American Society of Hematology

UAB CCSG

History

ARTICLE ABSTRACT

Multiple myeloma is a plasma cell malignancy that thrives in the bone marrow (BM). The proteasome inhibitor bortezomib is one of the most effective first-line chemotherapeutic drugs for multiple myeloma; however, 15% to 20% of high-risk patients do not respond to or become resistant to this drug and the mechanisms of chemoresistance remain unclear. We previously demonstrated that multiple myeloma cells inhibit Runt-related transcription factor 2 (Runx2) in pre- and immature osteoblasts (OB), and that this OB-Runx2 deficiency induces a cytokine-rich and immunosuppressive microenvironment in the BM. In the current study, we assessed the impact of OB-Runx2 deficiency on the outcome of bortezomib treatment using OB-Runx2+/+ and OB-Runx2−/− mouse models of multiple myeloma. In vitro and in vivo experiments revealed that OB-Runx2 deficiency induces multiple myeloma cell resistance to bortezomib via the upregulation of immunosuppressive myeloid-derived suppressor cells (MDSCs), downregulation of cytotoxic T cells, and activation of TGFβ1 in the BM. In multiple myeloma tumor-bearing OB-Runx2−/− mice, treatment with SRI31277, an antagonist of thrombospondin-1 (TSP-1)–mediated TGFβ1 activation, reversed the BM immunosuppression and significantly reduced tumor burden. Furthermore, treatment with SRI31277 combined with bortezomib alleviated multiple myeloma cell resistance to bortezomib-induced apoptosis caused by OB-Runx2 deficiency in cocultured cells and produced a synergistic effect on tumor burden in OB-Runx2−/− mice.
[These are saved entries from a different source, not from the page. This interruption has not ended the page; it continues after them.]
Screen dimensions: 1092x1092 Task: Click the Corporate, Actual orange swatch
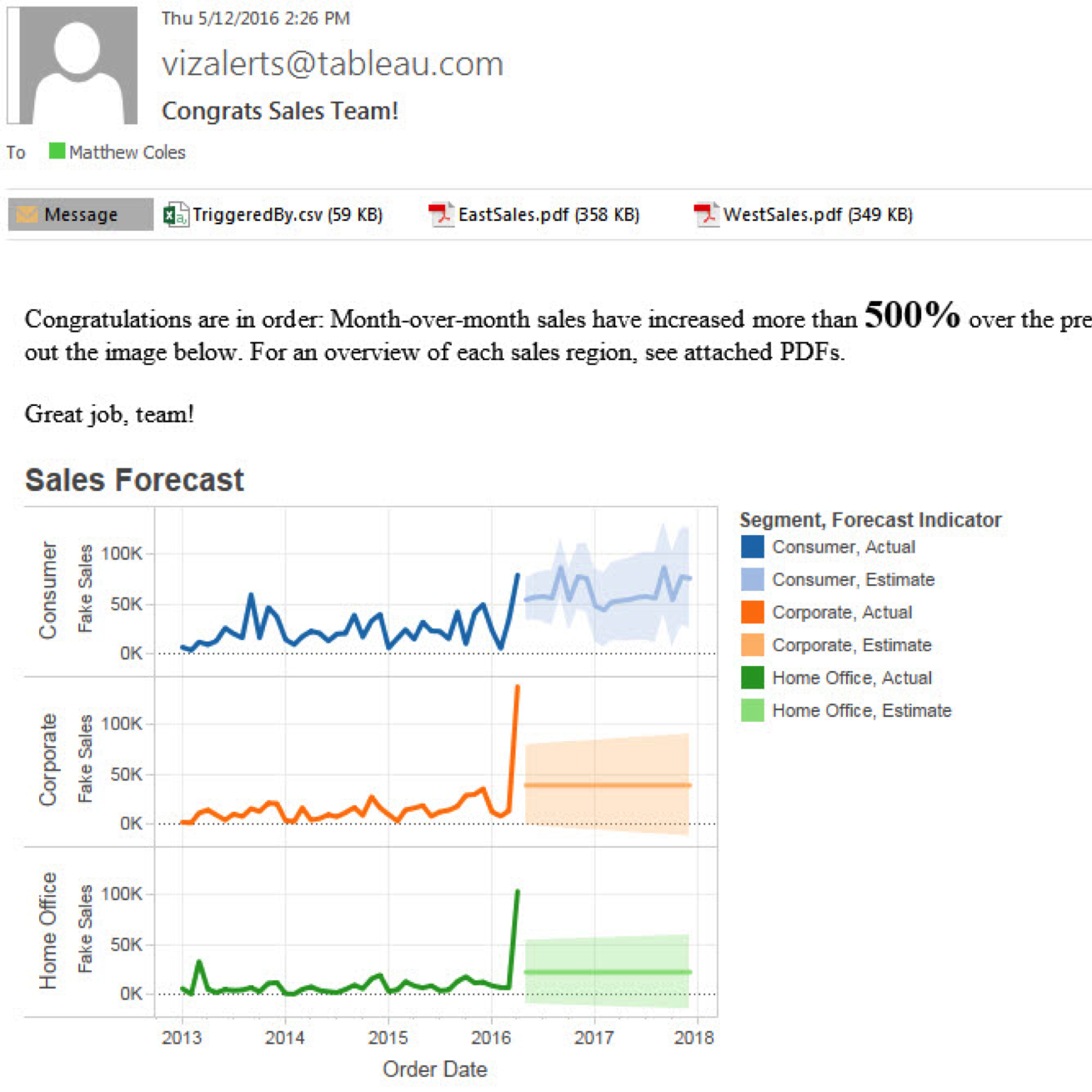pos(752,613)
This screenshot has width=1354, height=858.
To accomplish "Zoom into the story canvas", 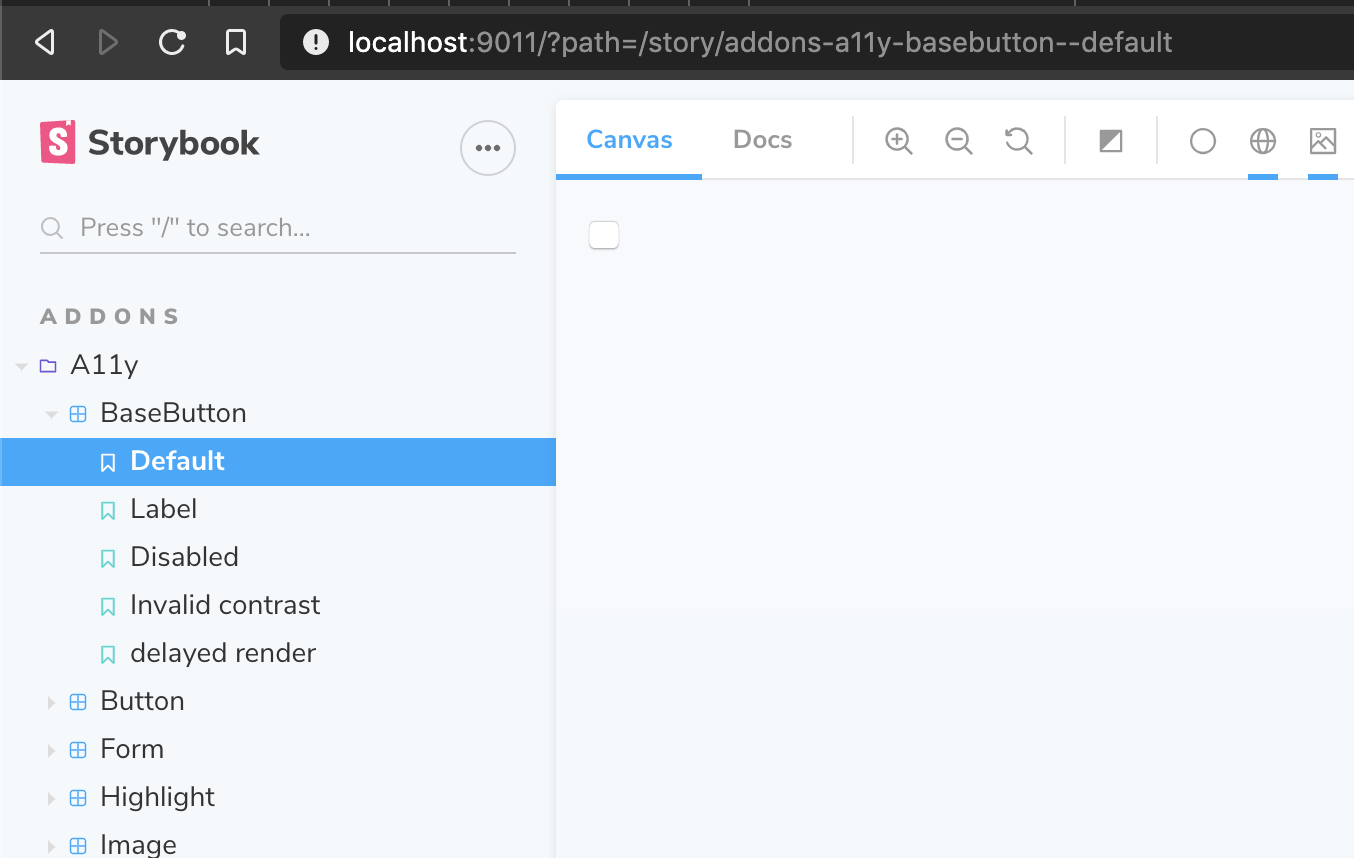I will click(898, 140).
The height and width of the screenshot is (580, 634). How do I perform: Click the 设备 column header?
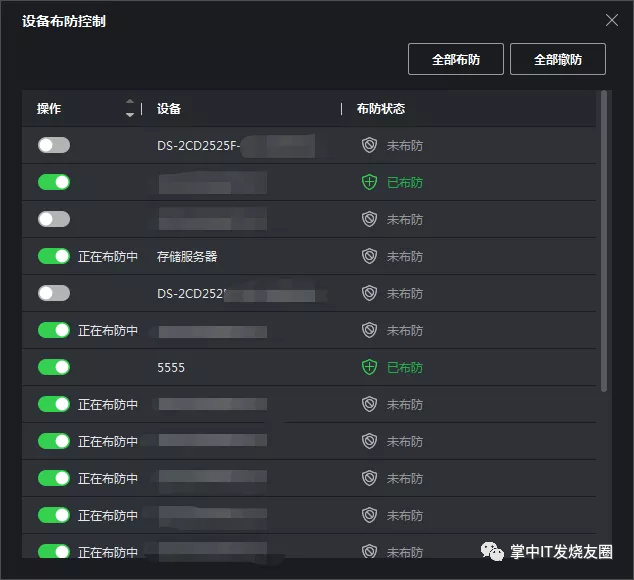[169, 108]
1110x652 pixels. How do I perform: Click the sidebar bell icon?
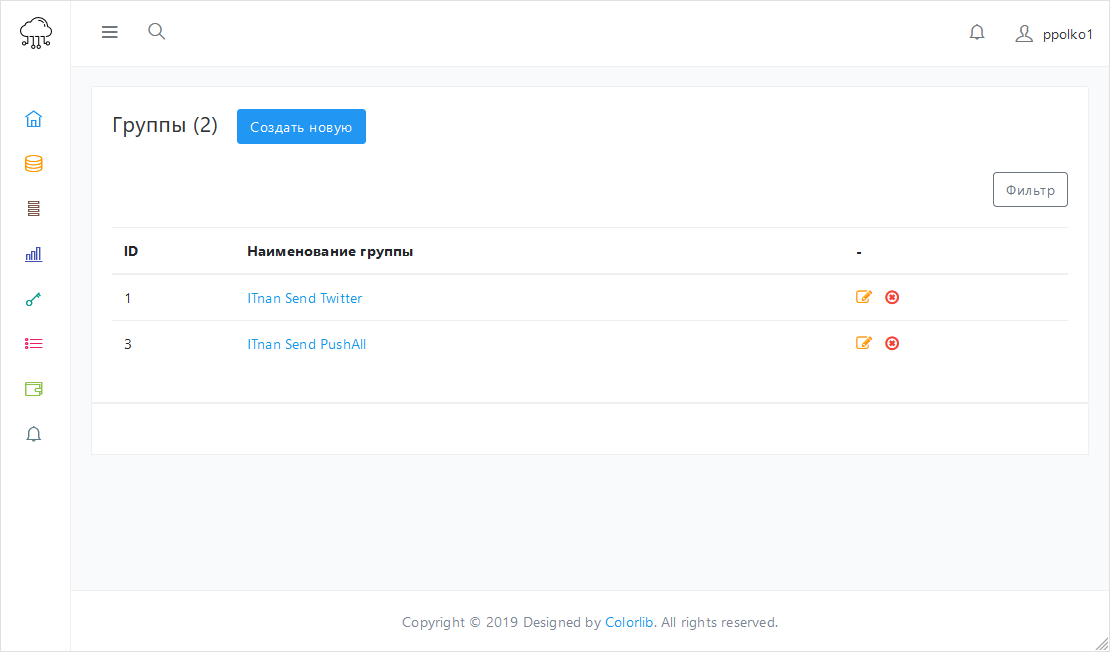click(34, 434)
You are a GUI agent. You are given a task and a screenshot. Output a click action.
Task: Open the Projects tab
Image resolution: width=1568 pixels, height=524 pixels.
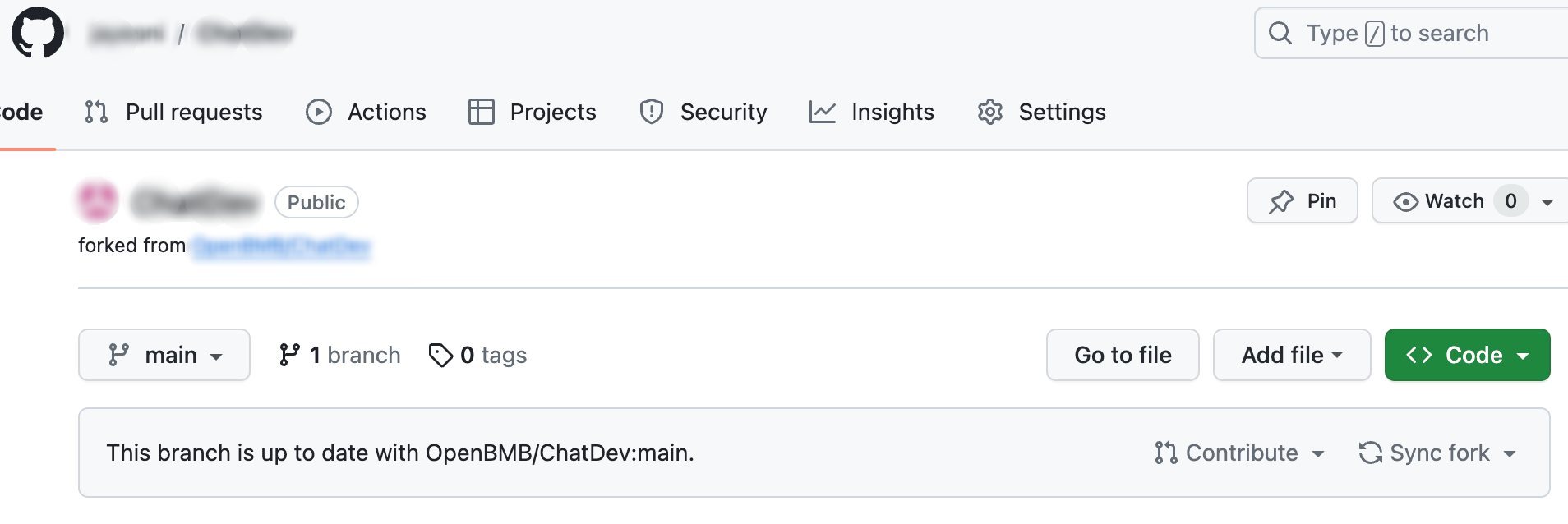tap(532, 112)

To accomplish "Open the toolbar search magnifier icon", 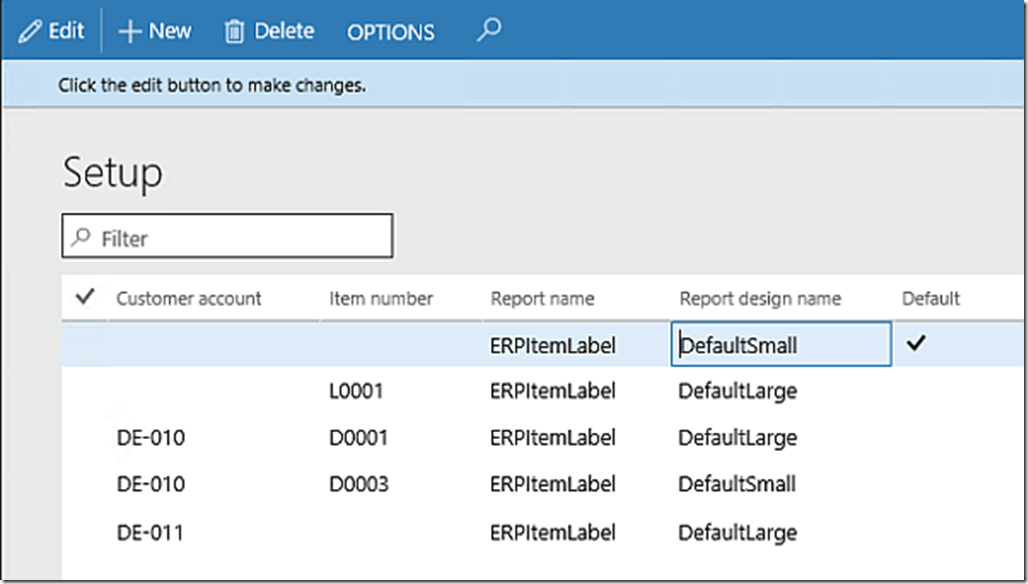I will [487, 31].
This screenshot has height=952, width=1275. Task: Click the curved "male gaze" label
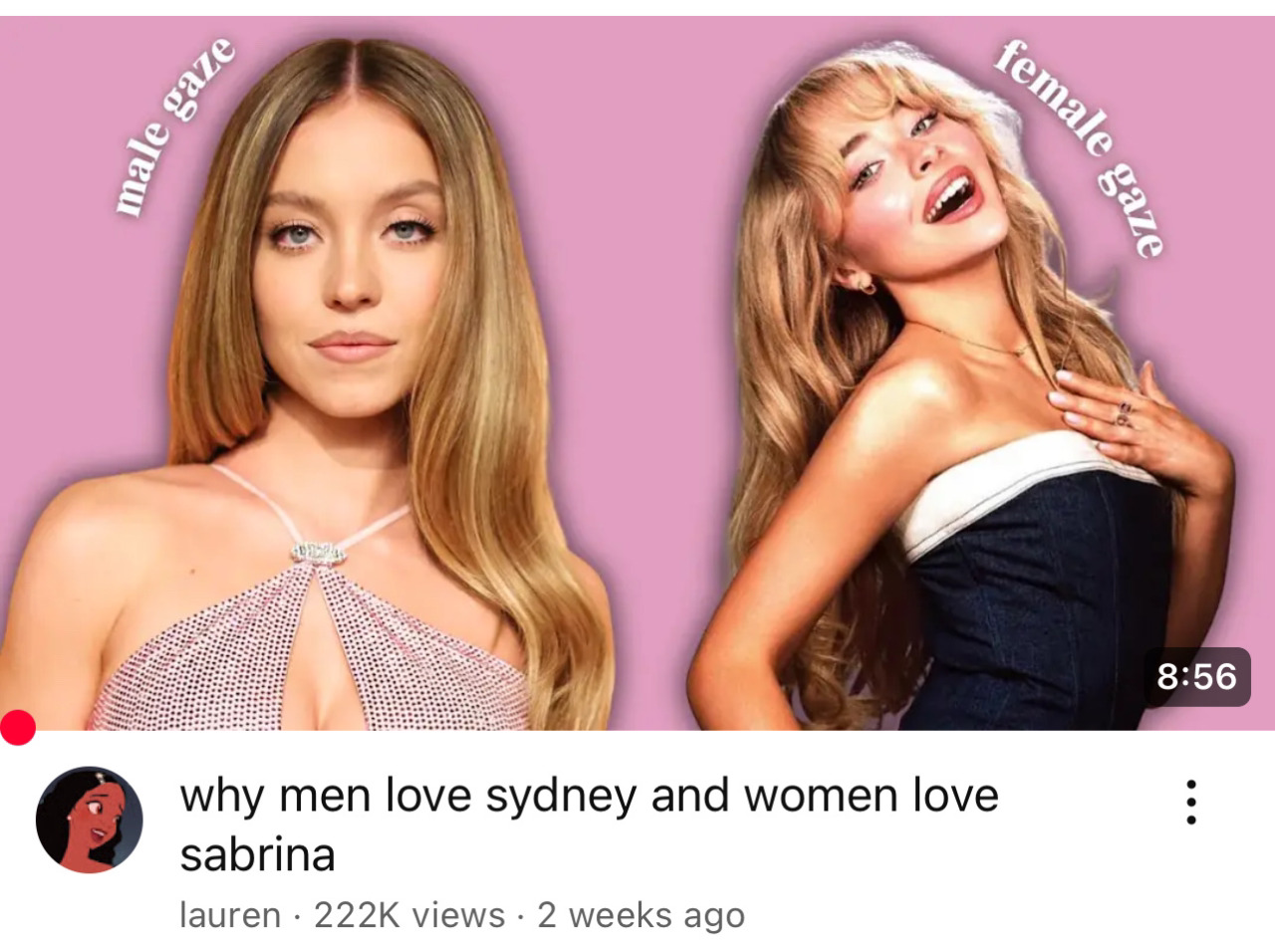tap(172, 125)
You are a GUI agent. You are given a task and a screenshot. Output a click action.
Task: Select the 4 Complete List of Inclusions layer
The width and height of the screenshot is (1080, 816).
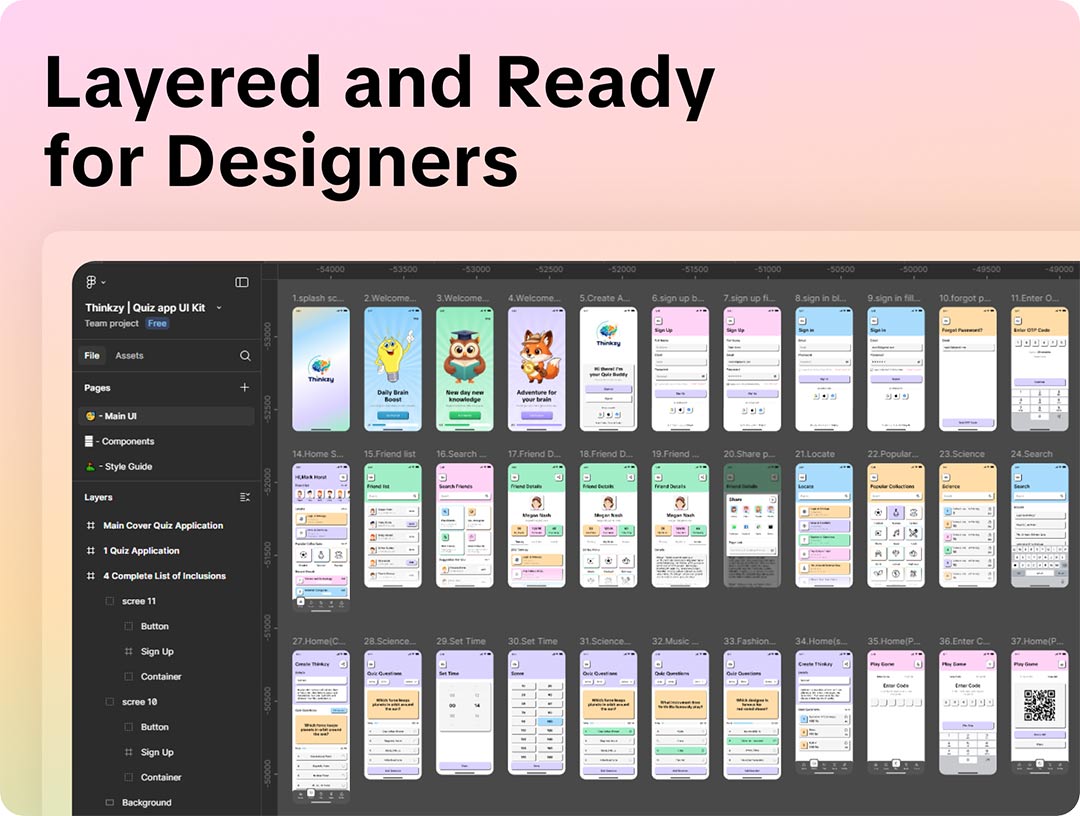[x=164, y=576]
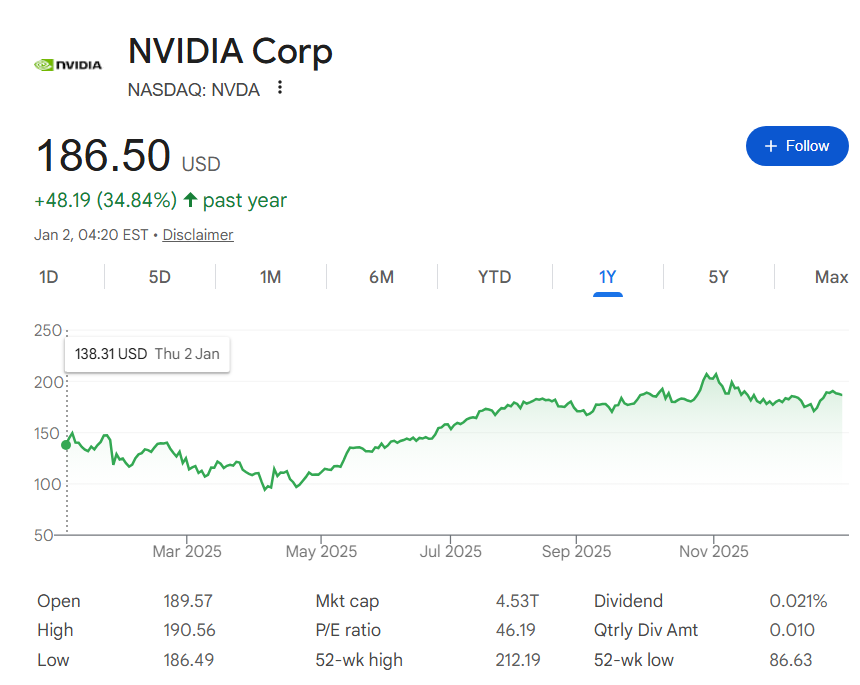Image resolution: width=860 pixels, height=685 pixels.
Task: Follow the NVIDIA stock
Action: (x=797, y=146)
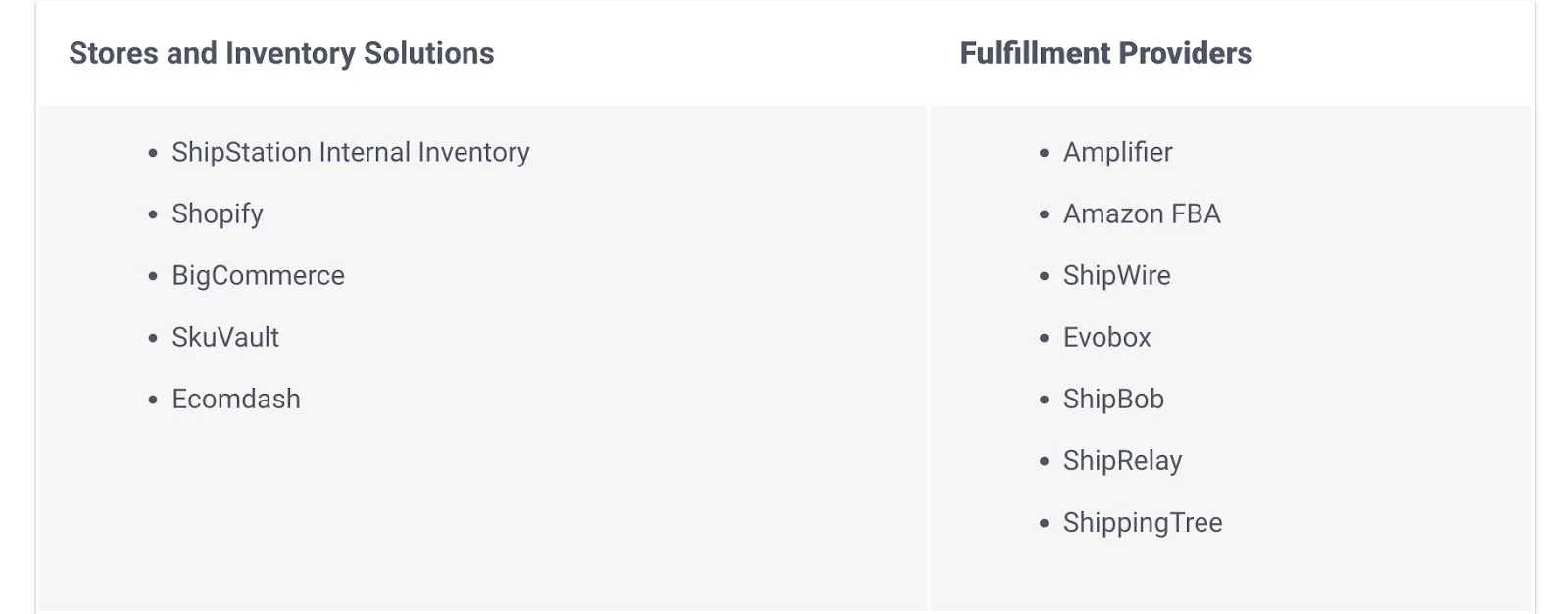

Depletion of MDSCs by 5-fluorouracil or gemcitabine similarly reversed the immunosuppressive effects and bortezomib resistance induced by OB-Runx2 deficiency in tumor-bearing mice, indicating the importance of the immune environment for drug resistance and suggesting new strategies to overcome bortezomib resistance in the treatment of multiple myeloma.